Time Period3 Months [change]
DirectionMoves Against 
StrengthVery Weak
Accuracy100.0%
ValuesDaily Returns

Walt Disney  vs.  Argo Gold

 Performance 
       Timeline  
Walt Disney 

Risk-Adjusted Performance

Very Weak

 
Weak
 
Strong
Over the last 90 days Walt Disney has generated negative risk-adjusted returns adding no value to investors with long positions. In spite of latest conflicting performance, the Stock's forward indicators remain stable and the newest uproar on Wall Street may also be a sign of mid-term gains for the firm private investors.
Argo Gold 

Risk-Adjusted Performance

OK

 
Weak
 
Strong
Compared to the overall equity markets, risk-adjusted returns on investments in Argo Gold are ranked lower than 8 (%) of all global equities and portfolios over the last 90 days. Despite nearly fragile basic indicators, Argo Gold reported solid returns over the last few months and may actually be approaching a breakup point.

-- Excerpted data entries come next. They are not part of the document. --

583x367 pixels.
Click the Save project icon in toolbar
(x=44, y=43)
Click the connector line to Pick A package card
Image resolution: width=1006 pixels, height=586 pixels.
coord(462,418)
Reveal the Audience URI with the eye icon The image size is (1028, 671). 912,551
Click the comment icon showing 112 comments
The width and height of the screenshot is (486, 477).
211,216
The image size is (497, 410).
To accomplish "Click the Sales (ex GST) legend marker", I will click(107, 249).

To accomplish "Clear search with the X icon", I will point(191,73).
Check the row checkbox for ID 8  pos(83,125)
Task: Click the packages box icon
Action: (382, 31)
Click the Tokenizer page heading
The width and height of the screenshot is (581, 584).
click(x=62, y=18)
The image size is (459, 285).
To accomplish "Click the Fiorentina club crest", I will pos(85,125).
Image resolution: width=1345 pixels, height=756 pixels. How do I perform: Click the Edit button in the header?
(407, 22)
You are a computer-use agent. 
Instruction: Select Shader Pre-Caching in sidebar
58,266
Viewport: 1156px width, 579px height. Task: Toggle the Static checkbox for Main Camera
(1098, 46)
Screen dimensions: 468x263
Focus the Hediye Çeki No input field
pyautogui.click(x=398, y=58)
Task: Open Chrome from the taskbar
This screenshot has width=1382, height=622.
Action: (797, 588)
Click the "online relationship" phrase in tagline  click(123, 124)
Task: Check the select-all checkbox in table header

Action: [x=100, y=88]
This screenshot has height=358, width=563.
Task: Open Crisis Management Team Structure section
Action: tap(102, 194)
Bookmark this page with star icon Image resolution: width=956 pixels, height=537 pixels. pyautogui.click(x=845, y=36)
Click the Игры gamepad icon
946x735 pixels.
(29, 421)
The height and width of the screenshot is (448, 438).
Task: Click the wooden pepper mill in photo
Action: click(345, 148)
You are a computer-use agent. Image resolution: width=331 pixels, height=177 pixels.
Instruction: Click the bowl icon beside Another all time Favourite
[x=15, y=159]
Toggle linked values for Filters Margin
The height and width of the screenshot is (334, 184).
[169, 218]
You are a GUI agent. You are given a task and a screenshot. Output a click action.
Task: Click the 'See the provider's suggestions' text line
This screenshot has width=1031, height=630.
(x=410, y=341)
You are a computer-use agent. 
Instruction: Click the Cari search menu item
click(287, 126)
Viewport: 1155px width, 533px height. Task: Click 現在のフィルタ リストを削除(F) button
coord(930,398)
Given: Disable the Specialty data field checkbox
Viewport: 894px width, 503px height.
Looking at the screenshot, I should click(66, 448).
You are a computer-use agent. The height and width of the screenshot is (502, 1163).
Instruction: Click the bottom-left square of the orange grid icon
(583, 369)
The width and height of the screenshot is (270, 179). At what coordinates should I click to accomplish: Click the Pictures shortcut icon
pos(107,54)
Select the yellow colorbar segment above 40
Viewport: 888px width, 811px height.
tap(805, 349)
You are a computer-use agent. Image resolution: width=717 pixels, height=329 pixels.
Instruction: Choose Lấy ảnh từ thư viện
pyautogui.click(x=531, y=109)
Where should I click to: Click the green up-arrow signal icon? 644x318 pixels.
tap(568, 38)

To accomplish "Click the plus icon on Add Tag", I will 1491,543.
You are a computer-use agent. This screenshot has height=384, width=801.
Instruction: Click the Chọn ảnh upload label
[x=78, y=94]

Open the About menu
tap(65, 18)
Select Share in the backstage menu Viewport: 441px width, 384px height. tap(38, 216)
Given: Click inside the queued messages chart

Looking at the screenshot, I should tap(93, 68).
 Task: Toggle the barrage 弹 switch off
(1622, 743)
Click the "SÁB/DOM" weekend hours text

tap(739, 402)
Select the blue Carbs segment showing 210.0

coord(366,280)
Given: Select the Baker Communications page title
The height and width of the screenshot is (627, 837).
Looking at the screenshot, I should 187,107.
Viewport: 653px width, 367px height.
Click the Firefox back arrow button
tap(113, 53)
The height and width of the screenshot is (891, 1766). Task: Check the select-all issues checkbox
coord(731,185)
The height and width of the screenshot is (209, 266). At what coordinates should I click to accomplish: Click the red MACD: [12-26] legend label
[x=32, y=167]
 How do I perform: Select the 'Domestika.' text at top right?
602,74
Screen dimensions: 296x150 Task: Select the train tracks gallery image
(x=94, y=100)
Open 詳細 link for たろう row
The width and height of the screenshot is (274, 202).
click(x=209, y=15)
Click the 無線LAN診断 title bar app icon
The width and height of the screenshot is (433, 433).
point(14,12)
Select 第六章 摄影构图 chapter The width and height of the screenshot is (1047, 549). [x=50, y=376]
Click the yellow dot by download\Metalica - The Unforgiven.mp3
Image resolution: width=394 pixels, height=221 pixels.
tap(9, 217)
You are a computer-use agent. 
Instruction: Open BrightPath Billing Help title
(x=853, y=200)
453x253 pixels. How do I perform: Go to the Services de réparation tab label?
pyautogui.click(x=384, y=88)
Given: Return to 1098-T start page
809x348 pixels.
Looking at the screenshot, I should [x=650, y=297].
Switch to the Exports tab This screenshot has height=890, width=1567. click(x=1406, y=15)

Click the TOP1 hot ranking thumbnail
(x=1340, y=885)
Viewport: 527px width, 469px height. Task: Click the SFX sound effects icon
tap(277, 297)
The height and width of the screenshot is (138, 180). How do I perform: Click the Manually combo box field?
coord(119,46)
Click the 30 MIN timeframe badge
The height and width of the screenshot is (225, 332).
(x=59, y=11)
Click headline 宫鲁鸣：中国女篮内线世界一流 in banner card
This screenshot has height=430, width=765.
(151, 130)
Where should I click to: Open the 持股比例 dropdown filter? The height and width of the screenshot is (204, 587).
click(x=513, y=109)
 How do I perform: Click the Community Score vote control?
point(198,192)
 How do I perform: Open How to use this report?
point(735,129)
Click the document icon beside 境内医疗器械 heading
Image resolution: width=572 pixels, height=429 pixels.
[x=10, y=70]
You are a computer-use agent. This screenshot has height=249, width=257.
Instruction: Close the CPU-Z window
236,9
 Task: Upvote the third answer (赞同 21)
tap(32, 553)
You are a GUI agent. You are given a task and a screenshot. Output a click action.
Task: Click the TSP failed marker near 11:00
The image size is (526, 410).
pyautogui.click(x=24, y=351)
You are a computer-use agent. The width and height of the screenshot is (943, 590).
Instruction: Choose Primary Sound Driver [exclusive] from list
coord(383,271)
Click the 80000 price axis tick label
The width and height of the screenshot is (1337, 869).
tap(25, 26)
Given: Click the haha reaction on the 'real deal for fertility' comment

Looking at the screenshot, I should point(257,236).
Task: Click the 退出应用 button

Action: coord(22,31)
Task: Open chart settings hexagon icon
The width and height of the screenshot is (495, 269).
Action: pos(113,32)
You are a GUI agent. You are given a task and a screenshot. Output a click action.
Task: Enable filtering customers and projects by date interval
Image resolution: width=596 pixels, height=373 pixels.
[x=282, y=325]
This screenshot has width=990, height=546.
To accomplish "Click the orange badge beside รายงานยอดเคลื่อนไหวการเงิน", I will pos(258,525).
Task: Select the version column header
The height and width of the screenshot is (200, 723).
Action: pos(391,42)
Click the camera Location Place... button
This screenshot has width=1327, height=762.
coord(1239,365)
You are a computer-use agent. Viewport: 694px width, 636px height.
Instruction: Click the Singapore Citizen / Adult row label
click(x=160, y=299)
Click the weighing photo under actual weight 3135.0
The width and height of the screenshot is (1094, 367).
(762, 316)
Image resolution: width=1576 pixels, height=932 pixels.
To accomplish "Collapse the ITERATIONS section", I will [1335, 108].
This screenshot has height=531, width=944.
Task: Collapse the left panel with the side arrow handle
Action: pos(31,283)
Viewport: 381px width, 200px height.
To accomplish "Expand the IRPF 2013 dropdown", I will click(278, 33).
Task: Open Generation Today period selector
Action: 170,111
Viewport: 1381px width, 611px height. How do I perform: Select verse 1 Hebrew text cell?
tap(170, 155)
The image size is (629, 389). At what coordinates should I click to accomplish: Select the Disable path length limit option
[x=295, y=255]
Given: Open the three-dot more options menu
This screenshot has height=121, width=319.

Disney and Argo Gold Volatility Contrast

   Predicted Return Density   
       Returns  

Pair Trading with Disney and Argo Gold

The main advantage of trading using opposite Disney and Argo Gold positions is that it hedges away some unsystematic risk. Because of two separate transactions, even if Disney position performs unexpectedly, Argo Gold can make up some of the losses. Pair trading also minimizes risk from directional movements in the market. For example, if an entire industry or sector drops because of unexpected headlines, the short position in Argo Gold will offset losses from the drop in Argo Gold's long position.
The idea behind Walt Disney and Argo Gold pairs trading is to make the combined position market-neutral, meaning the overall market's direction will not affect its win or loss (or potential downside or upside). This can be achieved by designing a pairs trade with two highly correlated stocks or equities that operate in a similar space or sector, making it possible to obtain profits through simple and relatively low-risk investment.
Check out your portfolio center.
Note that this page's information should be used as a complementary analysis to find the right mix of equity instruments to add to your existing portfolios or create a brand new portfolio. You can also try the Portfolio Suggestion module to get suggestions outside of your existing asset allocation including your own model portfolios.